On the revenue front, 11 of the 17 sampled firms saw gross revenue surge by about 5 percent or more. Revenue was up from 2015 at all but two of the firms.

At Cadwalader, Wickersham & Taft, revenue declined 2.5 percent but profits per partner increased 2.7 percent, after dropping consecutively for three years. And at Debevoise & Plimpton, revenue dipped 2.9 percent in 2016 and PPP was down 8.2 percent, following three years of steady growth.

In the Money Again

Last year marked a turnaround from 2015, when most of these 17 firms had minor if any growth in profits and revenue.

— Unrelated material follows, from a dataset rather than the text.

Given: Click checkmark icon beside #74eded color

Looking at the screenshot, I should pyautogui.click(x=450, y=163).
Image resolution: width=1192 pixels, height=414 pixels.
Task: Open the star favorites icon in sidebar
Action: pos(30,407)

But whatever was tamping down growth that year­—one explanation was a slowdown in financial crisis-related litigation and a capital markets drought—the good times appear to be rolling once again.

Results from Citi Private Bank Law Firm Group, which surveys a broad index of law firms each year, also found that New York-headquartered firms outperformed the broader legal industry in 2016 and were increasingly pulling ahead of the pack.

“In 2016, we saw very strong performance by some New York firms,” said Gretta Rusanow, head of advisory services at Citi Private Bank’s Law Firm Group, noting “significant overlap” between ALM’s sample and the 15 most profitable law firms in Citi’s index.

In Citi’s sample of 31 New York-headquartered firms, part of the bank’s survey of 193 firms, 77 percent saw profits per equity partner growth—a higher percentage than the rest of the industry, Rusanow said.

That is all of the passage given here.